All core data instances in Grizabella (ObjectInstance, RelationInstance, EmbeddingInstance) inherit from a base model called MemoryInstance. This base model provides common metadata fields crucial for managing and understanding the data:

  • id (UUID): A universally unique identifier automatically generated for every instance upon creation. This is the primary way to uniquely identify any piece of data within Grizabella.
  • weight (Decimal, 0-10): A numerical value representing the importance, relevance, or confidence associated with the data instance. It defaults to 1.0. This can be used for:
  • Ranking search results.
  • Prioritizing data during processing or eviction.

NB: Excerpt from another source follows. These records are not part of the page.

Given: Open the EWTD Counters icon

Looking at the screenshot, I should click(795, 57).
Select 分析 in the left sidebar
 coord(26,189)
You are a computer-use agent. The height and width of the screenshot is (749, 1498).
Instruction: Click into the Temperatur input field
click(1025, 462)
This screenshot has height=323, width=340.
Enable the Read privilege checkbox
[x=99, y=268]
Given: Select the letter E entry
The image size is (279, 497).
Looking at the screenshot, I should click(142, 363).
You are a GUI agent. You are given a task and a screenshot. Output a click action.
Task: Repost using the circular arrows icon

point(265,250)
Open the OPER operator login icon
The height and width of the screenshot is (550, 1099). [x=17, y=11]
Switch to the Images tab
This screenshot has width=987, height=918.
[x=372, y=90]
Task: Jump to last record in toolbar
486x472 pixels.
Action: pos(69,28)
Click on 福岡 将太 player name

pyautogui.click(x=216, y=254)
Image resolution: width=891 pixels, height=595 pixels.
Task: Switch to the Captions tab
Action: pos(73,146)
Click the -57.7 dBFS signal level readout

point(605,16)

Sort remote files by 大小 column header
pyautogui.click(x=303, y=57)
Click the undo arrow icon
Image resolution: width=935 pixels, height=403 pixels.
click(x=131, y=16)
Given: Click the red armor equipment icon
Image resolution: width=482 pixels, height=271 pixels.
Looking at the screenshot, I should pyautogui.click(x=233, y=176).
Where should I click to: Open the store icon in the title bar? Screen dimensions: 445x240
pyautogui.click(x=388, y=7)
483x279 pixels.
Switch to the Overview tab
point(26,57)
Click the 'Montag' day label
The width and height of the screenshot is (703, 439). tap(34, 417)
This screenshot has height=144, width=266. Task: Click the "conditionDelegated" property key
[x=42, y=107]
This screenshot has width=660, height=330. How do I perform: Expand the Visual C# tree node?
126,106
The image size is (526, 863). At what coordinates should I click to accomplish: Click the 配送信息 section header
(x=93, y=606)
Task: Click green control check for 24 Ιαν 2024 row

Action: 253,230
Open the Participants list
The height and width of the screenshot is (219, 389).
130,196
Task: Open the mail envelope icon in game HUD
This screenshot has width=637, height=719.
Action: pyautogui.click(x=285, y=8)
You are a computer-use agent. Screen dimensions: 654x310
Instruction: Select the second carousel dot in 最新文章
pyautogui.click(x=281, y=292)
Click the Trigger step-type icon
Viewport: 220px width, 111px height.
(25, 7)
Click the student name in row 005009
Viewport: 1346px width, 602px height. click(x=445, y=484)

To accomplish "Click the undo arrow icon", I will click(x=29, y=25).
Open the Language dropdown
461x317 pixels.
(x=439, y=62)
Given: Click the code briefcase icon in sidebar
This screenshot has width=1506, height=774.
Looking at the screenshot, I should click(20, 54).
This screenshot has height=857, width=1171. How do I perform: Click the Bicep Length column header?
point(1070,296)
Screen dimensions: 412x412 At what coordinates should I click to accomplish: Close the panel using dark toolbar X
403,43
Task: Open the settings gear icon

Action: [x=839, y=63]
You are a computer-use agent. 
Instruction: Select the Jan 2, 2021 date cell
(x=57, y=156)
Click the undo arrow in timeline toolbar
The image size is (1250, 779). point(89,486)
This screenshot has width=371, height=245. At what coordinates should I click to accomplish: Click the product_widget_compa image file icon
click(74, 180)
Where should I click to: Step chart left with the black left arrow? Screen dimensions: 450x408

  • Implementing decay functions where older or less relevant data might have its weight reduced.
  • upsert_date (datetime): A timestamp (in UTC) indicating when the instance was last created or updated (upserted). This is automatically set by the system. It's useful for:
  • Tracking data freshness.
  • Implementing time-based queries or filtering.
  • Auditing changes.

These metadata fields provide a consistent way to manage and query your data's lifecycle and significance within Grizabella.